What the Crypto Bill Actually Does — and What’s at Stake
The broader crypto market structure bill is one of the most consequential pieces of digital-asset legislation the US has attempted. It aims to draw clearer boundaries between which crypto assets fall under SEC jurisdiction and which fall under the CFTC, a question that has been driving regulatory uncertainty and endless litigation for years. The bill was already contentious before sports prediction markets entered the picture.
Adding a specific ban on sports prediction markets into the legislation would represent a significant carve-out — essentially using a crypto bill to resolve a gambling policy question. That’s an unusual legislative move, but it reflects how blurred the lines between crypto finance and consumer gambling have become. Prediction markets sit right at that intersection, and neither the CFTC nor state gaming commissions have been entirely sure who owns the problem.
If the ban makes it into the final bill, the implications for platforms like Kalshi are severe. Sports event contracts have been a major growth driver, and losing the ability to offer them under a federal derivatives framework would effectively push that business back into the state-by-state licensing grind that crypto platforms have been explicitly trying to avoid. For the broader prediction market sector, it would signal that Congress views the CFTC umbrella as insufficient cover for anything that closely resembles consumer gambling.
Sports Prediction Markets and the Question of Consumer Protection
There’s a consumer angle here worth taking seriously. Licensed sportsbooks are required to offer self-exclusion programmes, display responsible gambling messaging, and in many states contribute to problem gambling funds. Crypto prediction platforms operating under CFTC oversight have far weaker obligations on that front — the CFTC is a derivatives regulator, not a consumer protection agency in the gambling sense.

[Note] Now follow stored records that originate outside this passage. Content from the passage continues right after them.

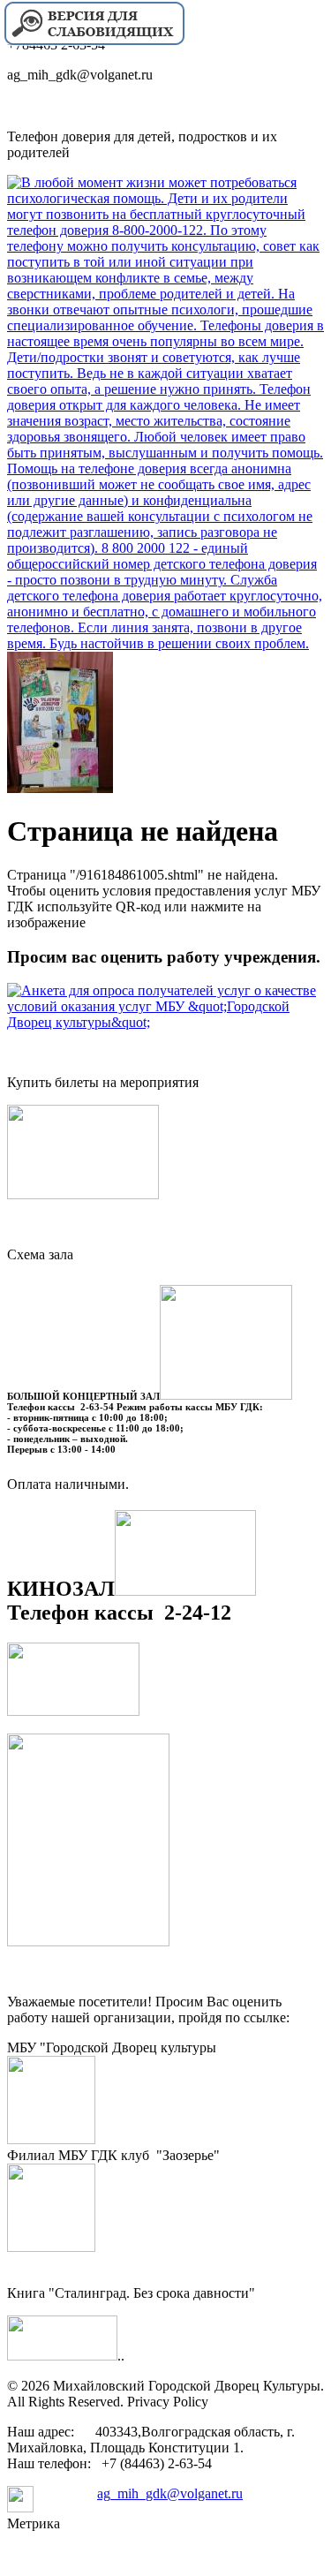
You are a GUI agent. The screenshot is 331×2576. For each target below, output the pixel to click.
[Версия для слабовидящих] (93, 42)
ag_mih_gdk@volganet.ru (170, 2493)
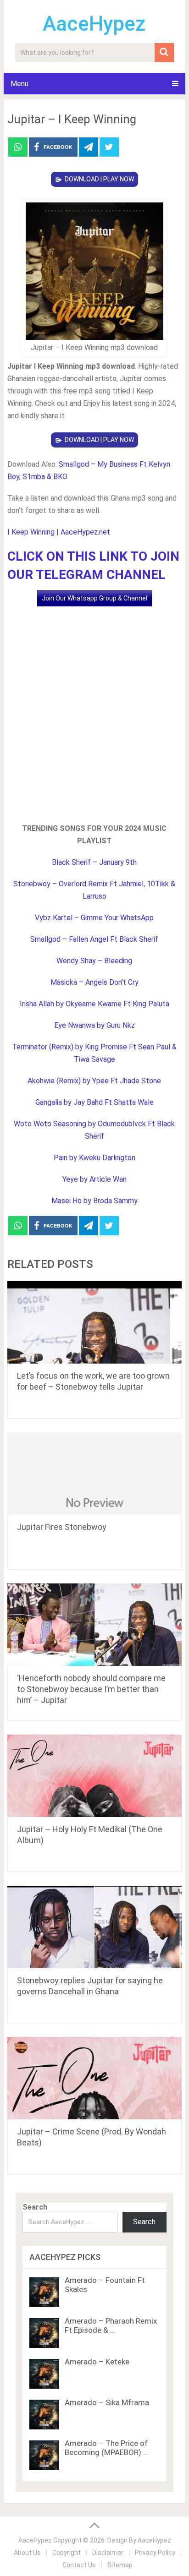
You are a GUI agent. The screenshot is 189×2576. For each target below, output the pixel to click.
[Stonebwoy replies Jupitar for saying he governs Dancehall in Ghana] (94, 1927)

That gap matters. Sports prediction markets attract casual bettors, not just sophisticated derivatives traders. If a platform markets event contracts around March Madness to a general audience, the distinction between ‘prediction market participant’ and ‘sports bettor’ is largely academic. Gaming groups have been making exactly this point to regulators for over a year, with limited traction — until now, with a major piece of legislation in play.
A Turf War With Long-Term Consequences
It would be too easy to frame this purely as incumbents protecting their turf — though that’s certainly part of it. The regulated gaming industry has a genuine policy argument: consistent rules matter for consumers, and a two-tier system where identical products face radically different oversight creates real risks.
But the crypto industry’s counter-argument has force too. Prediction markets aren’t inherently the same as gambling; their intellectual roots are in the idea that aggregated market signals produce better forecasts than expert opinion. Polymarket, another major player in the space, has drawn serious interest from institutional and media users who treat its contracts as genuine signals about election and economic outcomes, not just as a way to bet on sport.
The challenge is that sports prediction markets sit at the least defensible end of that spectrum. It’s genuinely difficult to argue that a contract on whether a specific NFL team covers the spread this weekend serves a meaningful price-discovery function that couldn’t be served just as well — and more responsibly — by a licensed sportsbook.
Congress will ultimately have to decide whether to treat this as a financial markets question, a gambling regulation question, or both. The gaming industry’s lobbying push makes it harder to defer that decision. Whatever Congress does with this provision, the outcome will define the competitive landscape for both sports prediction markets and traditional regulated betting for the next decade.